··· BRANO CITATO
Il Punto del Weekend


L’ultimo fine settimana di Febbraio regala ben otto pellicole, accontentando ogni tipo di spettatore nelle sale. Andiamo a conoscere i film protagonisti del weekend.

I PROTAGONSITI
In “Un giorno questo dolore ti sarà utile”, il giovane disadattato James schiva coetanei ed università, preferendo trascorrere le proprie giornate con la nonna Nanette. Di certo non è l’unico strambo in famiglia: la madre è una gallerista dal legame affettivo facile, il padre è ossessionato dall’estetica e dal suo apparire mentre la sorella ventitreenne intrattiene una relazione con un professore polacco di cinquant’anni e ha già prodotto le proprie memorie. Il lungometraggio di Roberto Faenza, nato da un’interessante collaborazione tra USA ed Italia, porta in scena l’eterna contrapposizione tra giovani troppo adulti ed adulti troppo ringiovaniti, entrambi alla ricerca del proprio posto nel mondo: l’ironia e la leggerezza con cui ricercano tale posto in “Un giorno questo dolore finirà”, ne fanno un’ottima pellicola.
······
··· DATI FORNITI
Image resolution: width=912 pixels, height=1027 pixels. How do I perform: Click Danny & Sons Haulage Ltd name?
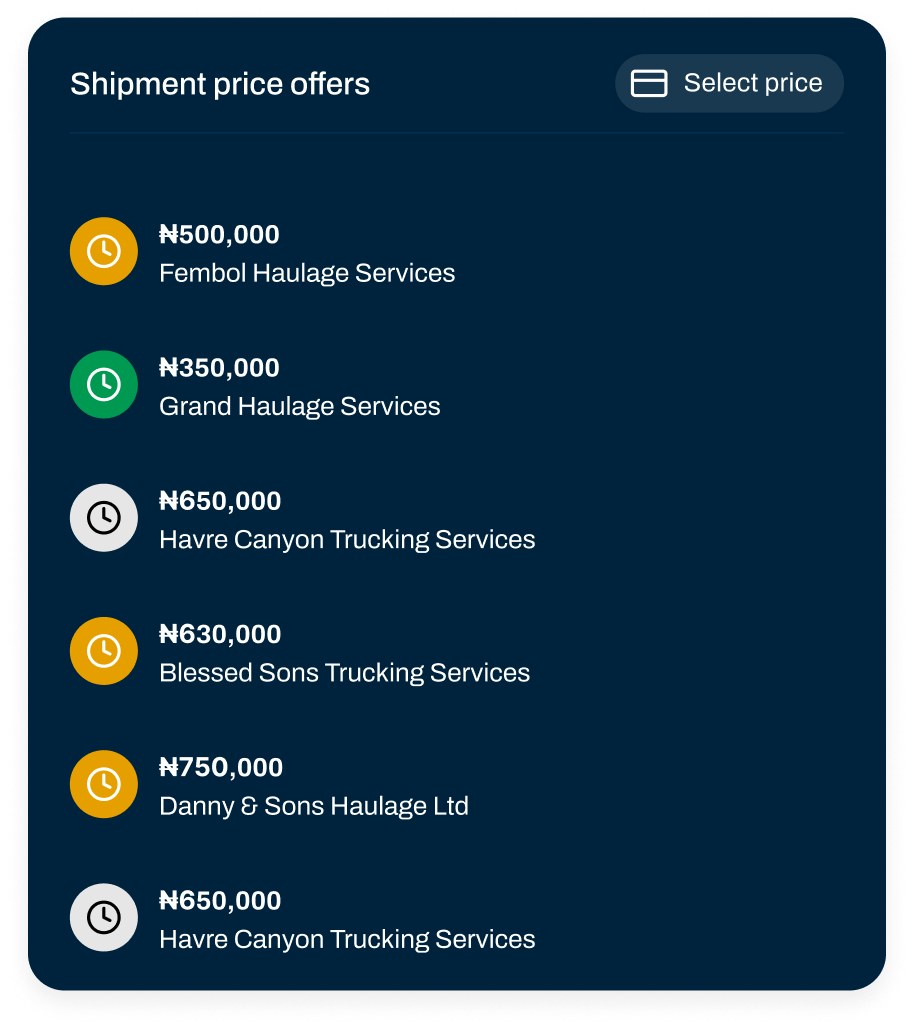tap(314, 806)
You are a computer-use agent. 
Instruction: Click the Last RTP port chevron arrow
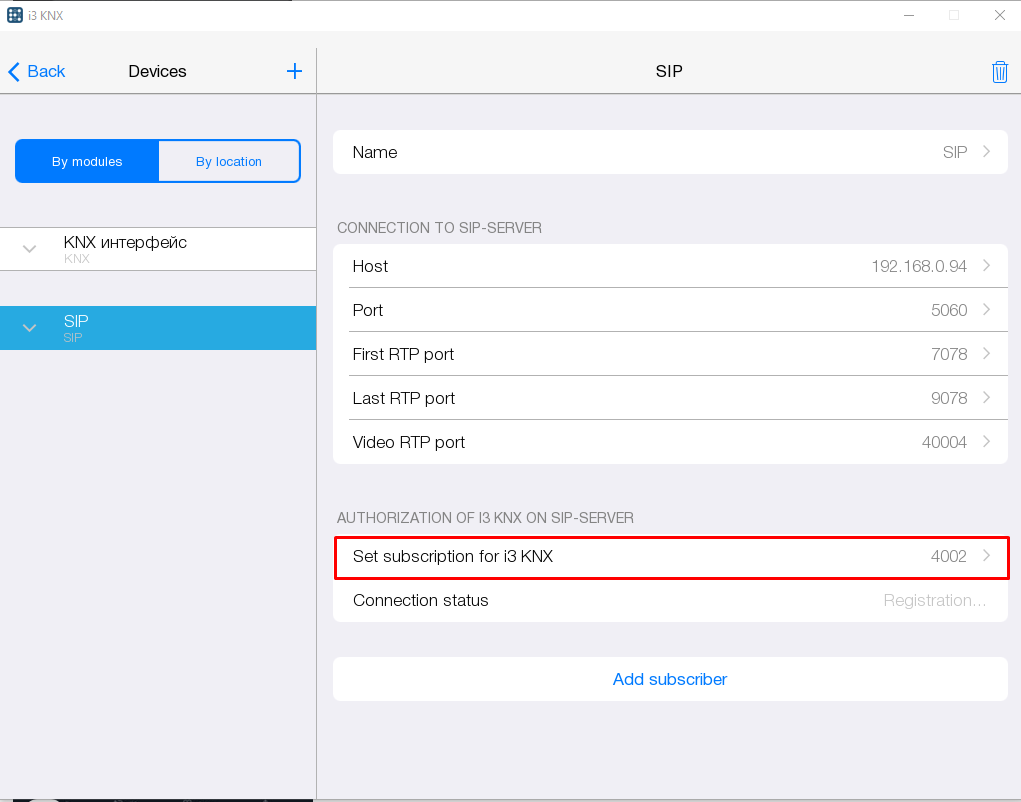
······
[COSA FARAI]:
a) Riporta dall'articolo sui film del weekend il tratto compreso tra "Il Punto del" e "protagonisti del weekend.", estremi inclusi.
b) Rispondi a queste domande sull'articolo sui film del weekend:
(i) Quante pellicole offre l'ultimo fine settimana di febbraio?
(ii) Con chi preferisce trascorrere le proprie giornate James?
(iii) Chi ha diretto il lungometraggio?
c) Scrivi il seguito dell'articolo sui film del weekend, riprendendo dopo l'ultima frase.
Il materiale non ha alcun ruolo in questo lavoro.

[RISPOSTE SCRITTE]:
a)
Il Punto del Weekend


L’ultimo fine settimana di Febbraio regala ben otto pellicole, accontentando ogni tipo di spettatore nelle sale. Andiamo a conoscere i film protagonisti del weekend.

b)
(i) L'ultimo fine settimana di febbraio offre otto pellicole.
(ii) James preferisce trascorrere le proprie giornate con la nonna Nanette.
(iii) Il lungometraggio è di Roberto Faenza.

c)
Nella Londra vittoriana di “Hysteria”, il dottorino Mortimer Granville si ritrova tra le mani la scoperta del primo vibratore della storia, mentre tenta di trovare una cura all’attacco di isteria che ha colto la maggior parte delle signore della capitale. Tra serio e faceto si muove la regista Tanya Wexler, che riprende e rivisita l’invenzione di Granville; fin dall’inizio, e per tutta la durata del girato, scrittura e recitazione non permettono un attimo di serietà, la cui “presenza” si intravede solo sullo sfondo, fatto di rivoluzione scientifica e parità dei sessi. Dopo sette anni di produzione, la fatica rende giustizia al risultato.
Knockout” vede protagonista Mallory Kane, arma letale nella mani del governo statunitense, divenuta superflua e condannata all’eliminazione: fiutato il pericolo durante una missione organizzata a tavolino, Mallory si libera del collega assassino e si prepara a farsi strada a forza di cadaveri verso le vette dell’organizzazione. Considerando il direttore dei lavori, Steven Soderbergh, e la ricchissima squadra che mette insieme (Antonio Banderas, Michael Douglas, Ewan McGregor, Michael Fassbender, Channing Tatum), il risultato poteva e doveva essere migliore.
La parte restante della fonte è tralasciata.